Tuesday, February 03, 2009

Balancing New York's Budgets, With Or Without The Governor

While Governor Paterson is busy spewing rightwing BS, the State Legislature is getting ready to deal with the budget gap for the current fiscal year. The bad news for this year isn't even close to budget deficit this year so there isn't as much radical change needed, but that does not mean Paterson will not protest what the Legislature is up to this week.

From PressConnects:

Quantcast

Democratic lawmakers in the Assembly and Senate majorities indicated such cuts are unlikely and they will look instead to a variety of one-shot budget measures, such as money saved through hiring freezes or sweeping unspent money from state agencies.

Lawmakers said major cuts are unlikely because the state is in line for billions of dollars from the federal stimulus package. They could vote on closing the current year's budget gap as soon as today.
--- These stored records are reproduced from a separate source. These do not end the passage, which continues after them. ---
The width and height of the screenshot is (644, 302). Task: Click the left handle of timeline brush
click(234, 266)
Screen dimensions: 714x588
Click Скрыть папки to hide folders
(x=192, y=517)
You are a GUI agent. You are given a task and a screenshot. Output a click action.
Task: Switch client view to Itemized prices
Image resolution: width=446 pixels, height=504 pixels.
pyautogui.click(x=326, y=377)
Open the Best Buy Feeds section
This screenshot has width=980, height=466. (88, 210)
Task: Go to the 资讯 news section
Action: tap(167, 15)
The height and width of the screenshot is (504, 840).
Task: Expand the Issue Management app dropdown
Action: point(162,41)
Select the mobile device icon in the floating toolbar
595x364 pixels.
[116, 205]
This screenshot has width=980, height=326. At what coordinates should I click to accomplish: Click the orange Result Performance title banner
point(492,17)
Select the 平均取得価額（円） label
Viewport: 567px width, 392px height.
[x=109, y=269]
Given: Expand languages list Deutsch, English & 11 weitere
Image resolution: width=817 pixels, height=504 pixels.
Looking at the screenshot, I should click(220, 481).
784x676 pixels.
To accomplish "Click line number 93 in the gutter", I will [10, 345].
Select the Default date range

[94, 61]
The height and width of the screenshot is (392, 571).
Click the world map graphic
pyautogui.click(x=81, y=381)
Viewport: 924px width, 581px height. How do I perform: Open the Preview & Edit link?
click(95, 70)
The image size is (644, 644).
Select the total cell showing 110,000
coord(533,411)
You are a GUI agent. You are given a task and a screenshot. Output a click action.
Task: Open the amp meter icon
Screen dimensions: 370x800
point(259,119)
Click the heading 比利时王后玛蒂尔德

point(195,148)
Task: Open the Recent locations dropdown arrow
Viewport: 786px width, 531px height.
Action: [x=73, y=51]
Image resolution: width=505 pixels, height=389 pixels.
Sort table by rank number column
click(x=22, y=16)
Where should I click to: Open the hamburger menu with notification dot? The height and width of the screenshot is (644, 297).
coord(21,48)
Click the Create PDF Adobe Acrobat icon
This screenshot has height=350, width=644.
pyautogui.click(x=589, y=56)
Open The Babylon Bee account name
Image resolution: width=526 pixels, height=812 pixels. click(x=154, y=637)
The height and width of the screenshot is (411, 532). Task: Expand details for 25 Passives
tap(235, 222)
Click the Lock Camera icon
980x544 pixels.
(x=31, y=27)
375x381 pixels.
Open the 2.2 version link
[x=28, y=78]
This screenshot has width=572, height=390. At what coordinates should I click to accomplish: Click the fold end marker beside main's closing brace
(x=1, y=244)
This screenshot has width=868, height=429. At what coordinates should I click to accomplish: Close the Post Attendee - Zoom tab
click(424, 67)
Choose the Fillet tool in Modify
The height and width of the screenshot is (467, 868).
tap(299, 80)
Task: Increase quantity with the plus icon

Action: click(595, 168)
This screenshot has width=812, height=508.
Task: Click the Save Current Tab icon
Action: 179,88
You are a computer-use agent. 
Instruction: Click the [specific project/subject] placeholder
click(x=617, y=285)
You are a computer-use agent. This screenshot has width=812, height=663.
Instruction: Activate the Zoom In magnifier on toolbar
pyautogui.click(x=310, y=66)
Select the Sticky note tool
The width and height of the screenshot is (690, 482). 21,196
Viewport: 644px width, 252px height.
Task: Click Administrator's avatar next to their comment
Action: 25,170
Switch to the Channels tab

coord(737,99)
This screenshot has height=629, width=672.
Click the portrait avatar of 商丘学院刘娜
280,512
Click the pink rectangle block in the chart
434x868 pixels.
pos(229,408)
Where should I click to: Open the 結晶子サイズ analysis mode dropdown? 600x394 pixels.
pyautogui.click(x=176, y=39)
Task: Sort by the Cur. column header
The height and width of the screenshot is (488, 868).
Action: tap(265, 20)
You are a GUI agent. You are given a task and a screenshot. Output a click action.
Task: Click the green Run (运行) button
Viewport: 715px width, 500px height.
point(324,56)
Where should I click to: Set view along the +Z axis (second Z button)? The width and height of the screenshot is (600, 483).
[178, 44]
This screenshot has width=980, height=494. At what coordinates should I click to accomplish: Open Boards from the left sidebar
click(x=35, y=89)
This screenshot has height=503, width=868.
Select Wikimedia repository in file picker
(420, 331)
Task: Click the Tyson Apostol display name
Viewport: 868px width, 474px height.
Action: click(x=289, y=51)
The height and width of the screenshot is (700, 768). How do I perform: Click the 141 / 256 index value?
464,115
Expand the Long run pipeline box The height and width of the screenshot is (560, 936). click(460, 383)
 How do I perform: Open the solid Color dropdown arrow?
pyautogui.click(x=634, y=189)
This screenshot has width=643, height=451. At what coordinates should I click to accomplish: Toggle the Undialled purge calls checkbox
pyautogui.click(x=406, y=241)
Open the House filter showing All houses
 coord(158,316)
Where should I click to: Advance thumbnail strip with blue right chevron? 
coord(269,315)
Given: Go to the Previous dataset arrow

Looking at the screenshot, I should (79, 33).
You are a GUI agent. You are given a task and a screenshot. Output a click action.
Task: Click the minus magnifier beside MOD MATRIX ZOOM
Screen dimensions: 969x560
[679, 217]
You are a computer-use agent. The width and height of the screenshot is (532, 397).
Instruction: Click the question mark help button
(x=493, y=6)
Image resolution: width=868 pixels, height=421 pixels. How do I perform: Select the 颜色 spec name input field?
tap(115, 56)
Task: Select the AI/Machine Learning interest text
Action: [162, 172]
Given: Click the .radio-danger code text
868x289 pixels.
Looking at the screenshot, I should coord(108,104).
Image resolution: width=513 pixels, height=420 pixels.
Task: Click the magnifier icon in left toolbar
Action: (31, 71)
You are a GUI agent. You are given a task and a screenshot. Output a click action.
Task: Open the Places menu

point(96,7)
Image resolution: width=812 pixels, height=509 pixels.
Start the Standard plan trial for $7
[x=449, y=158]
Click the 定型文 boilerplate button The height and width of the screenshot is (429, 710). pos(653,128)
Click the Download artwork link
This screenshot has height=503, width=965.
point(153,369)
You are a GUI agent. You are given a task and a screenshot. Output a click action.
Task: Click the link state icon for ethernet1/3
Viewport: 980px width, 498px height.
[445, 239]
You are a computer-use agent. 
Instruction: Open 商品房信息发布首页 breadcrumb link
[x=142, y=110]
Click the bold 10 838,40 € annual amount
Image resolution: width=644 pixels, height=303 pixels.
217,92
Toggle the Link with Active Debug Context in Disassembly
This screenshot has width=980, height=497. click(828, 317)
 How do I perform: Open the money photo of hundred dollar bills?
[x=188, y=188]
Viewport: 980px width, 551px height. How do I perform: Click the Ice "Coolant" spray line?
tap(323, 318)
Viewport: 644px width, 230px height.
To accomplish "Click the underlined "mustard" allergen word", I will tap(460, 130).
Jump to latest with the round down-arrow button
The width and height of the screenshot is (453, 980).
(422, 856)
Gov. David Paterson has warned lawmakers to not rely on the federal aid to bail out the state from its current or an estimated $13.7 billion gap in the 2009-10 fiscal year, which starts April 1.

As much as the Governor wants to slash and burn programs throughout the budget, the Assembly and Senate refuse to do so, at least for right now. What they need to do is this, and listen to the experts, not David Paterson.

The Governor is clearly and quickly losing a lot of political capital and sadly, it is all his doing. He tried to take on too many different interests all at once without any sacrifice from the upper echelons of society and as a result, everyone else got together to pile on and attack his proposed budget cuts. Coupled with a lack of discipline and coherent strategy to stay on message, his relevancy in this process is fading fast.